Lionsgate Picks Up ‘The Smosh Movie,’ Youtube Gets Another Foothold in Hollywood

Smosh.com

Prepare to feel very, very old. Lionsgate has picked up the rights to The Smosh Movie, and will be distributing it around the globe, per Variety.

Smosh, of course, is the smash YouTube sensation with a viewer base of more than 30 million people. It’s official: if you don’t know what Smosh is, you’re no longer “hip,” “in,” or “with it.” Just another old-timer mashing the screen of a smartphone he doesn’t really need in the first place.

Here’s a quick Smosh history, just in case. Smosh is two people: Ian Andrew Hecox and Anthony Padilla. In 2002, the two guys began posting silly Flash animation videos online. In 2005, they upgraded to silly Youtube videos. Then, they lip-synced the Pokemon theme song (note: the actual video is no longer on Smosh, so here it is on someone else’s channel).

And their popularity summarily exploded. Now they’re YouTube gods, posting sketches, vlogs (translation: video blogs), Let’s Plays (translation: videos of people playing video games) and cartoons.

The Smosh Movie is basically Sex Tape- Padilla accidentally uploads some kind of humiliating video online, and he and Hecox have to race against the clock to destroy it. If they don’t, the girl Padilla’s into might see it, and at that point life as we know it would wither into humiliated nothingness and die. For reasons no one may be able to explain, The Smosh Movie is being directed by Alex Winter (Bill S. Preston, Esq. from Bill and Ted’s Excellent Adventure).
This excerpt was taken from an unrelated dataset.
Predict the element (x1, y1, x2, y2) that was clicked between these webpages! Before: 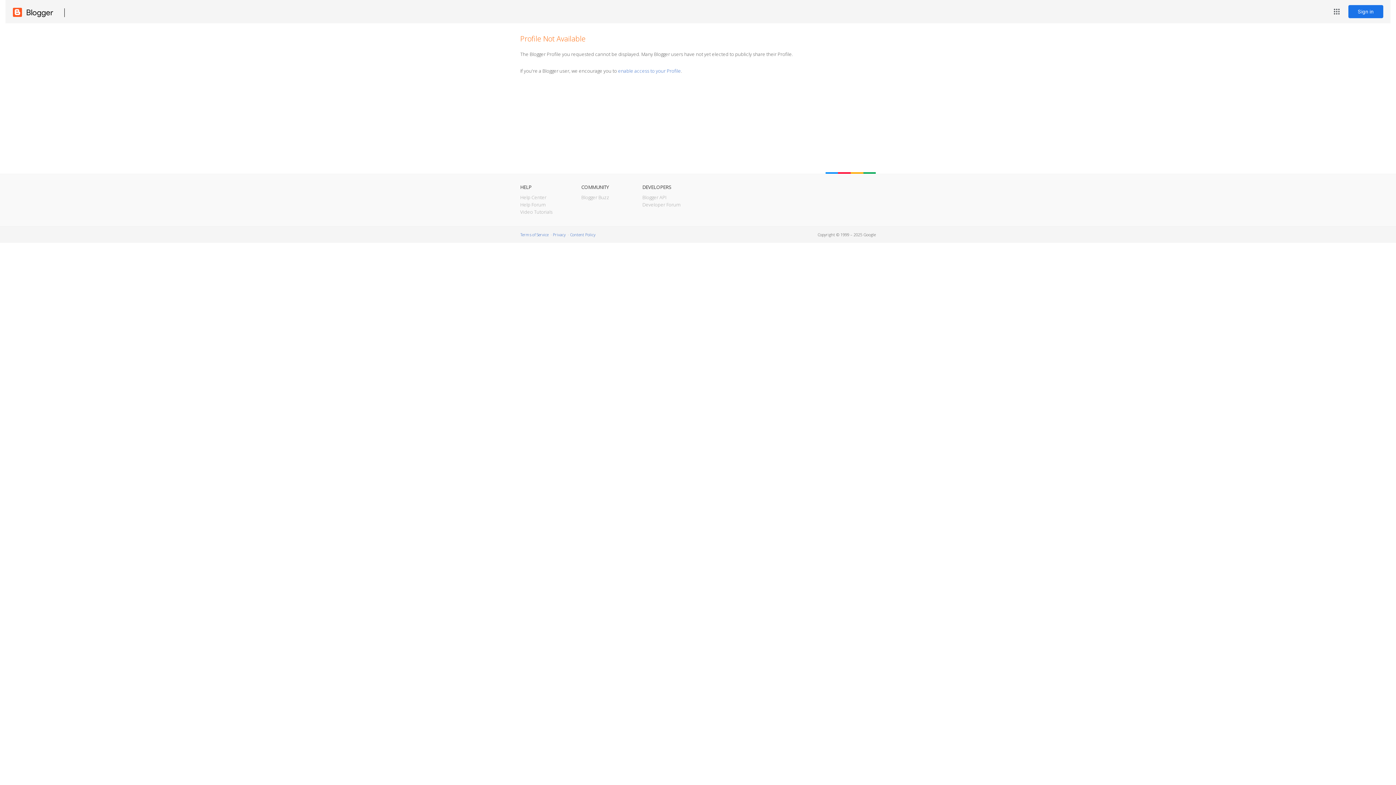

Mining Youtube gold for movie ideas is not a new thing; The Smosh Movie is the head of a great Godzilla-sized beastie, rising up on its powerful hind legs to make videos about funny cat memes. But until now, that beast has stayed below sea level- sticking to TV and indie outlets you might not be aware of.

  • Bethany Mota makes do-it-yourself videos about fashion and makeup; now she’s a judge on Dancing With the Stars.
  • The Fine Bros put out videos of people reacting to things they are unaware of (Kids React to Rotary Phones, Elders React to Dubstep, Kids React to Osama bin Laden’s Death- yes, that’s a real video, but of kids watching President Obama’s “we killed bin Laden” speech, not video footage of his shooting death); this got them a 13-episode series for Nickelodeon and a pilot on the Sundance channel.
  • Epic Meal Time cooks things out of bacon, which they will now do on the new FYI Network.
  • James Rolfe, the Angry Video Game Nerd, debuted Angry Video Game Nerd: The Movie at the Fantasia Festival before a quiet release on DVD and VOD.
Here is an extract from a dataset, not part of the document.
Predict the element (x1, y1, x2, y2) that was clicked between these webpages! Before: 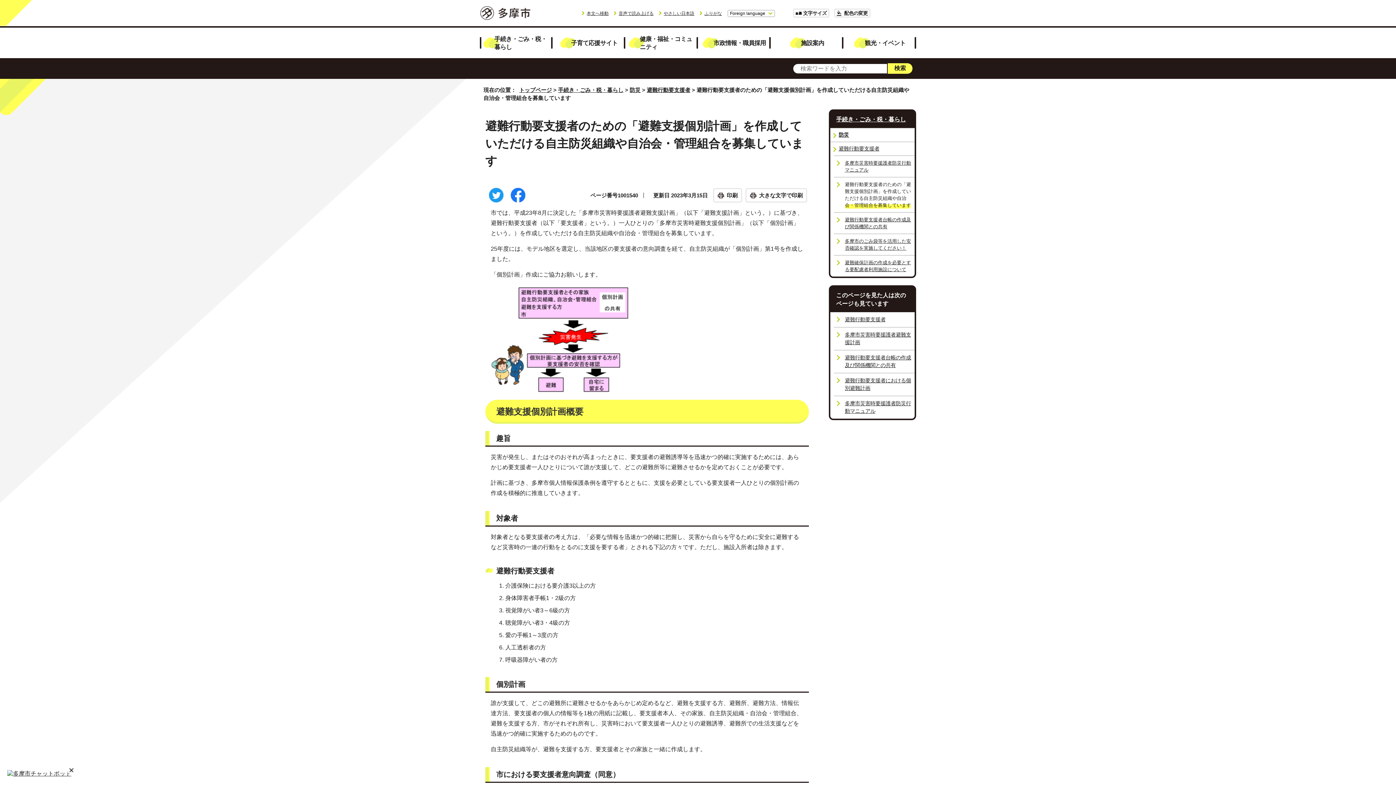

Except the Youtube army is no longer satisfied with cable TV and smaller films. They crave more; bigger screens and bigger releases. The Smosh Movie is going for a traditional wide release, and it’s not the first- Lionsgate picked up a feature film from The Janoskians (Australian Youtube Jackass, basically) in May.
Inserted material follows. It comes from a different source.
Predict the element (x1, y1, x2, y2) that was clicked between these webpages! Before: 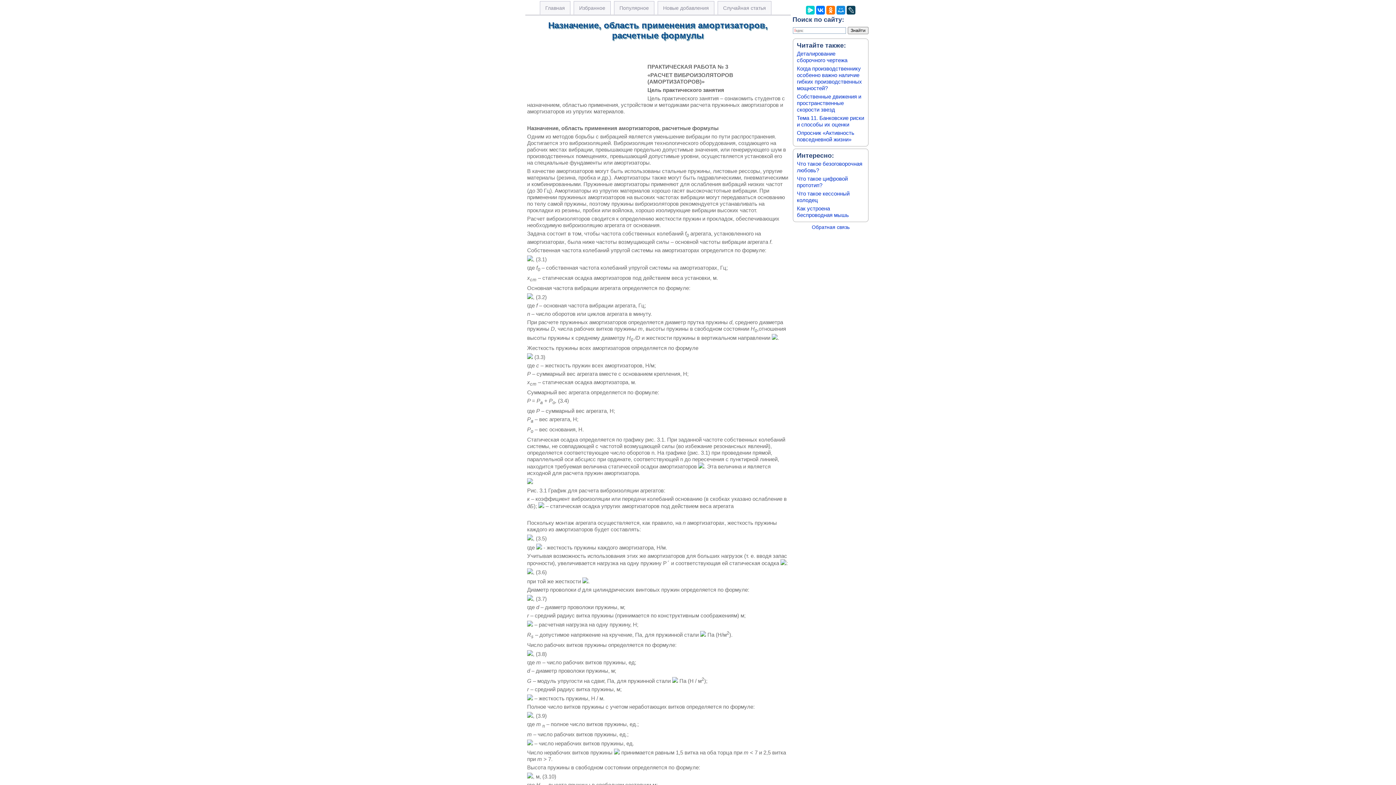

Hollywood is very aware of the coming storm. That’s why we keep hearing about it, in the form of “Can You Believe it? Youtube Stars Do This!” pieces. Youtube Stars Have Their Own Studios! Youtube Stars Have Their Own Agents! Youtube Stars Have More Influence Than Hollywood Ones! Each one coming to the consensus that Youtube celebs are going to shake things up, people.

Chances are, they’re right. Even if The Smosh Movie is a catastrophic failure, that won’t stop the Youtube brigades from pushing into more traditional media. These people are popular. Unbelievably popular. And with millennials, a demographic that’s only going to grow in influence as the years go on. You or I may not have the slightest idea what a Smosh is (technically, I believe I am a millennial, yet I thought it was some kind of fruit-mashing device), but at thirty million subscribers, these people are bigger players than you might realize.